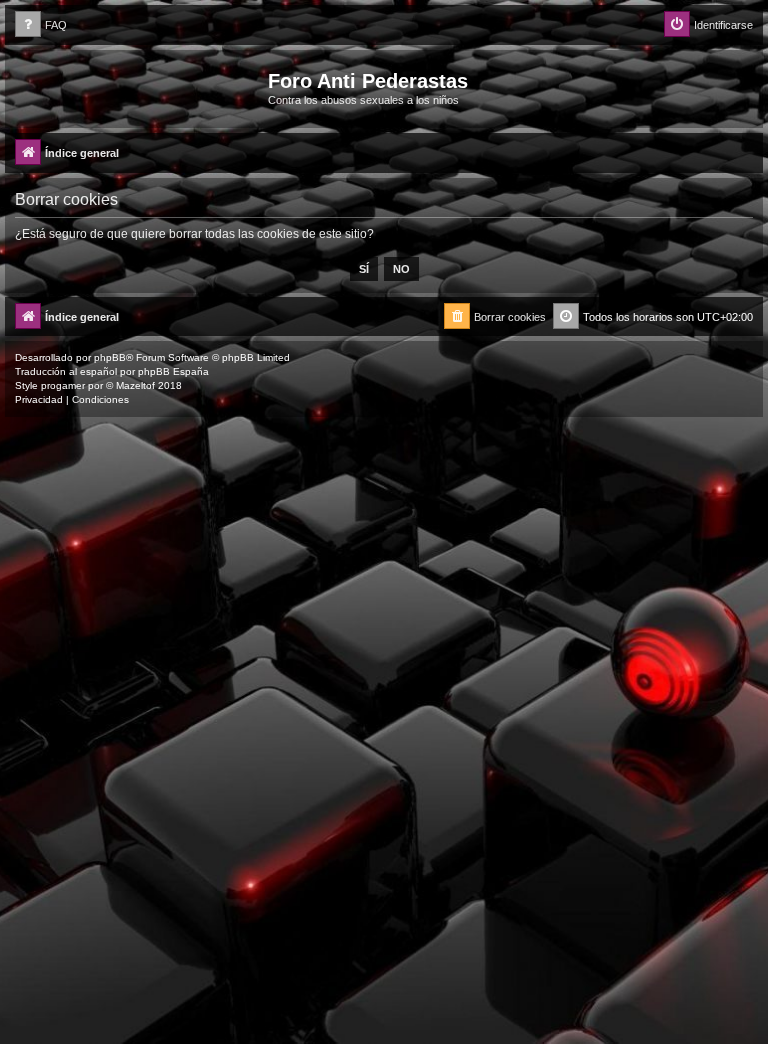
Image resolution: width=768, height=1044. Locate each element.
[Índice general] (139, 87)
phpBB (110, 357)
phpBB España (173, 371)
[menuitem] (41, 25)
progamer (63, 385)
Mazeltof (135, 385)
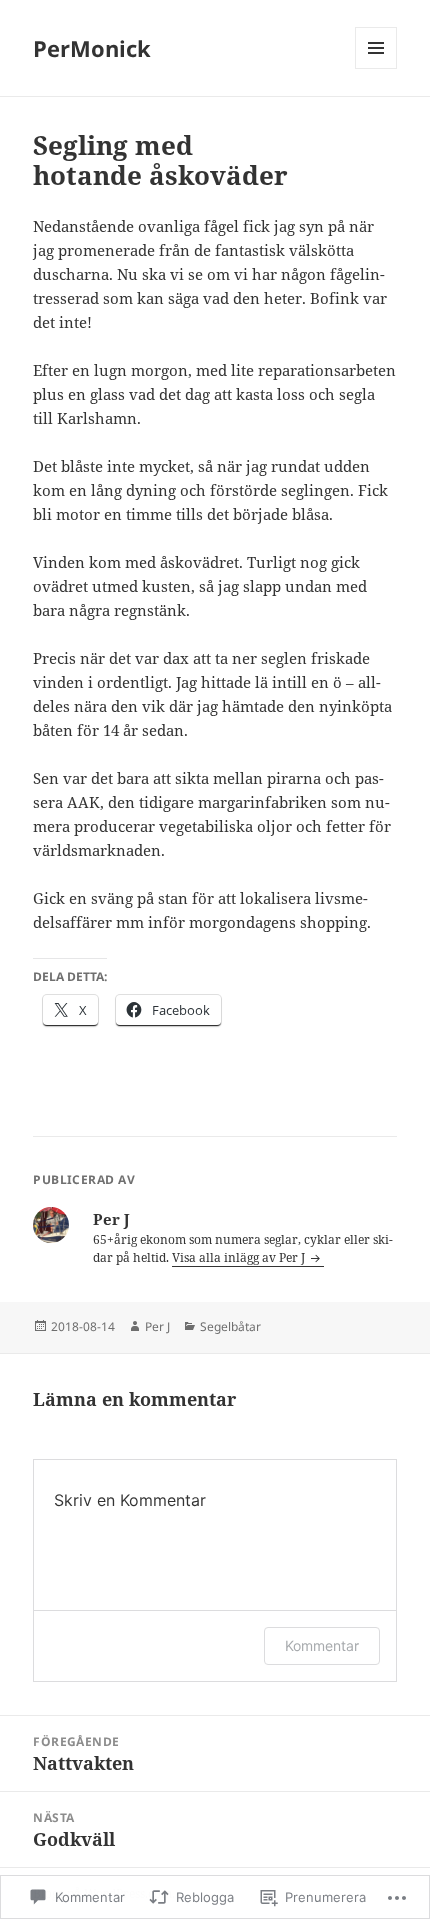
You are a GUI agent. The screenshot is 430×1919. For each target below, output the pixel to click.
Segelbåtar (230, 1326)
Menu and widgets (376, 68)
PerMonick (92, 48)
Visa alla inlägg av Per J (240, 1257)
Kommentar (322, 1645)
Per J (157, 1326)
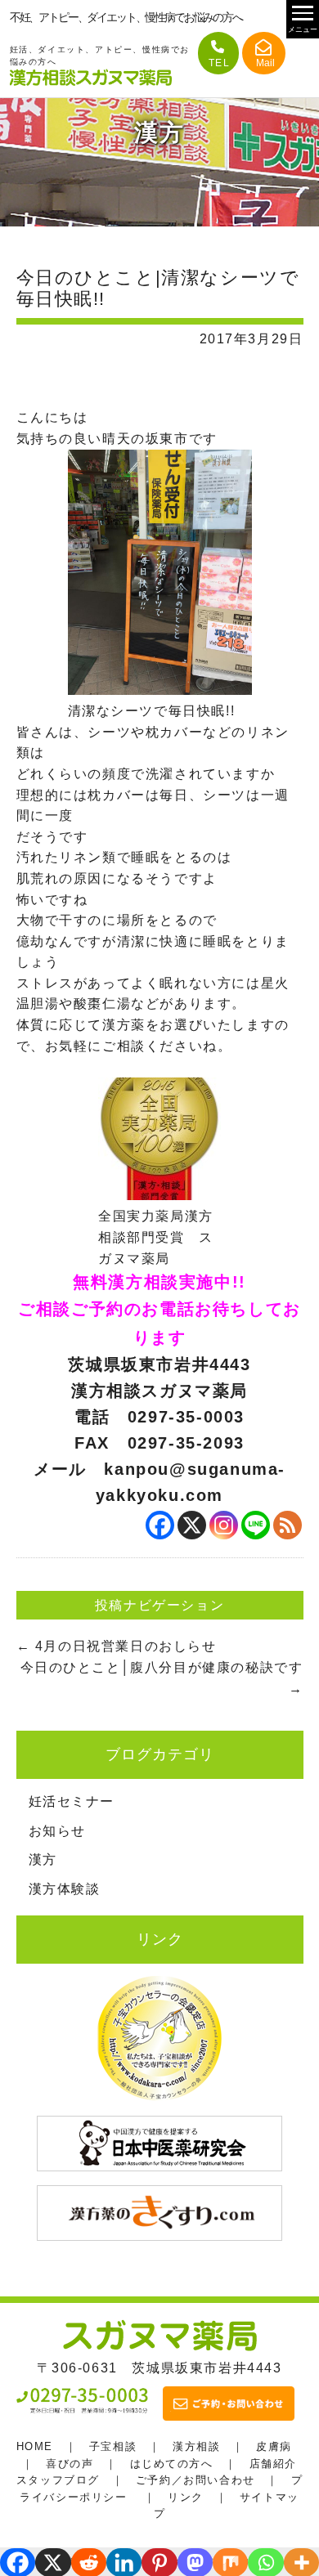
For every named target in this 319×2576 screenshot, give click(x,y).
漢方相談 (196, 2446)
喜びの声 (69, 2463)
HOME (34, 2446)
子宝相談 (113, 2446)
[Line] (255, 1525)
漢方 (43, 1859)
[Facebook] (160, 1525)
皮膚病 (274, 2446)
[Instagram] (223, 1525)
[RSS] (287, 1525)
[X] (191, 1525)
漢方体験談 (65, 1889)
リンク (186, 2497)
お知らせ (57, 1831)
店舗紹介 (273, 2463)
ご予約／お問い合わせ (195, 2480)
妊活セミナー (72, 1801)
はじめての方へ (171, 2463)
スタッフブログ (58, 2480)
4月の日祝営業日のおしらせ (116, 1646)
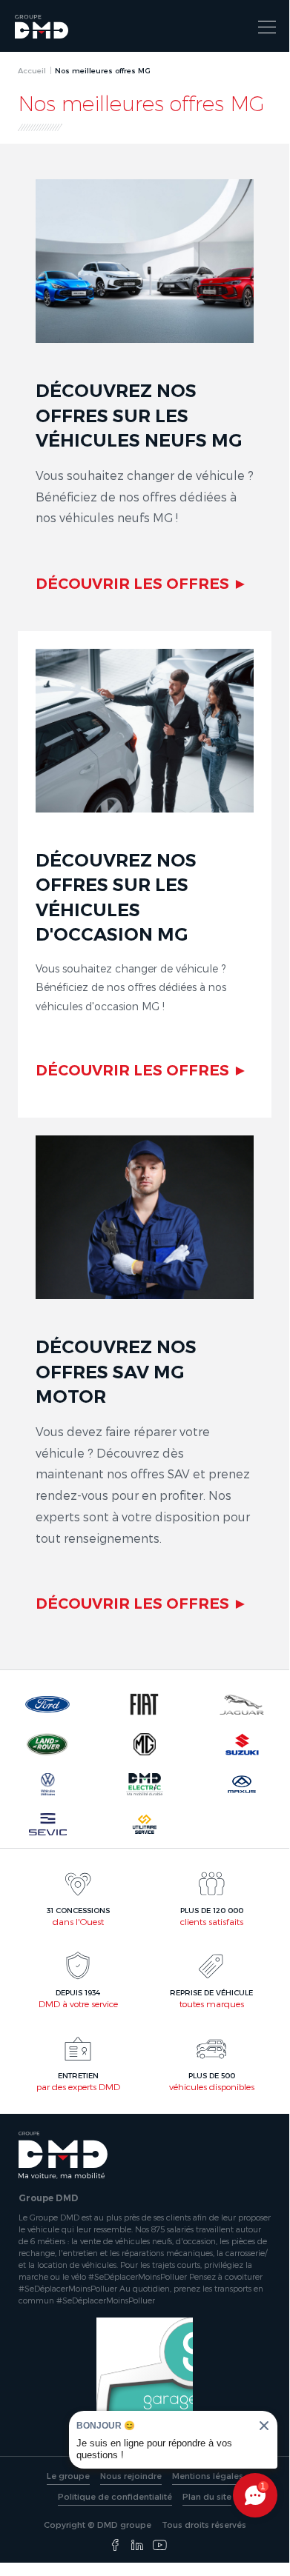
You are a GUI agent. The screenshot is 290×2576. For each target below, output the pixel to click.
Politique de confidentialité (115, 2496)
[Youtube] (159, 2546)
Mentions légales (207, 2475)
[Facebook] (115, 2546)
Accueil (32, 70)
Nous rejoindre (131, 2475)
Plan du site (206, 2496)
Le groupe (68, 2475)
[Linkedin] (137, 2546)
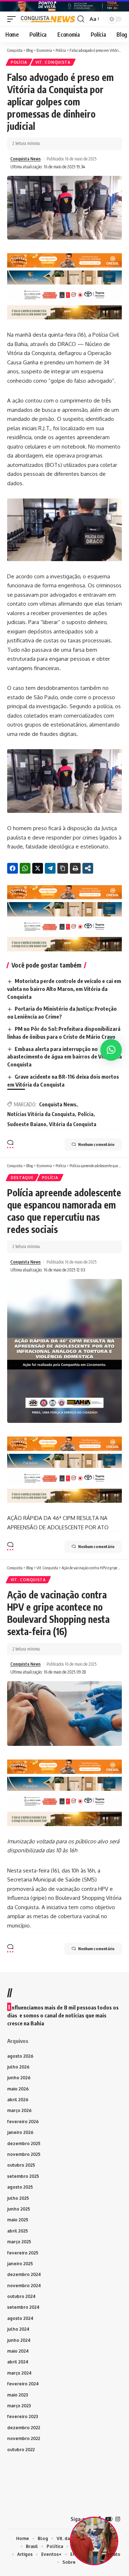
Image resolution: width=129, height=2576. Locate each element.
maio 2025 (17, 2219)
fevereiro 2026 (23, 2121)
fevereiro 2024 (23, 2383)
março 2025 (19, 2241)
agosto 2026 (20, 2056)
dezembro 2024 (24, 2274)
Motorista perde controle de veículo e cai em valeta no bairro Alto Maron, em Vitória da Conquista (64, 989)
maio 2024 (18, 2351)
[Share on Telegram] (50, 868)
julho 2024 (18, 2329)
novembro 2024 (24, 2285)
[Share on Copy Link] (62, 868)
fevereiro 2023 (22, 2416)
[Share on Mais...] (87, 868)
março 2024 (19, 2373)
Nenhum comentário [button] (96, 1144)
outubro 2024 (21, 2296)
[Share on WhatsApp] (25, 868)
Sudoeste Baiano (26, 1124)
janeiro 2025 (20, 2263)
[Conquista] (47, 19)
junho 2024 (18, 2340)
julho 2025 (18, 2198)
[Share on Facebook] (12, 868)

-=-=-=-=-

Aim of the task:
Go to the line that contains "[Facebook] (160, 1525)" and copy it and every line after it through the end of the entries, exactly, without the pictures.

Task response:
[Facebook] (160, 1525)
皮膚病 (274, 2446)
[Instagram] (223, 1525)
[RSS] (287, 1525)
[X] (191, 1525)
漢方体験談 (65, 1889)
リンク (186, 2497)
お知らせ (57, 1831)
店舗紹介 (273, 2463)
ご予約／お問い合わせ (195, 2480)
妊活セミナー (72, 1801)
はじめての方へ (171, 2463)
スタッフブログ (58, 2480)
4月の日祝営業日のおしらせ (116, 1646)
You are a GUI agent. The screenshot is 290×2576. For each target below, output the pixel to click.
Politique de confidentialité (115, 2496)
[Youtube] (159, 2546)
Mentions légales (207, 2475)
[Facebook] (115, 2546)
Accueil (32, 70)
Nous rejoindre (131, 2475)
Plan du site (206, 2496)
Le groupe (68, 2475)
[Linkedin] (137, 2546)
Image resolution: width=129, height=2576. Locate each element.
maio 2025 (17, 2219)
fevereiro 2026 (23, 2121)
fevereiro 2024 (23, 2383)
março 2025 (19, 2241)
agosto 2026 (20, 2056)
dezembro 2024 (24, 2274)
Motorista perde controle de veículo e cai em valeta no bairro Alto Maron, em Vitória da Conquista (64, 989)
maio 2024 (18, 2351)
[Share on Telegram] (50, 868)
julho 2024 (18, 2329)
novembro 2024 (24, 2285)
[Share on Copy Link] (62, 868)
fevereiro 2023 (22, 2416)
[Share on Mais...] (87, 868)
março 2024 (19, 2373)
Nenhum comentário [button] (96, 1144)
outubro 2024 (21, 2296)
[Share on WhatsApp] (25, 868)
Sudoeste Baiano (26, 1124)
janeiro 2025 (20, 2263)
[Conquista] (47, 19)
junho 2024 (18, 2340)
julho 2025 (18, 2198)
[Share on Facebook] (12, 868)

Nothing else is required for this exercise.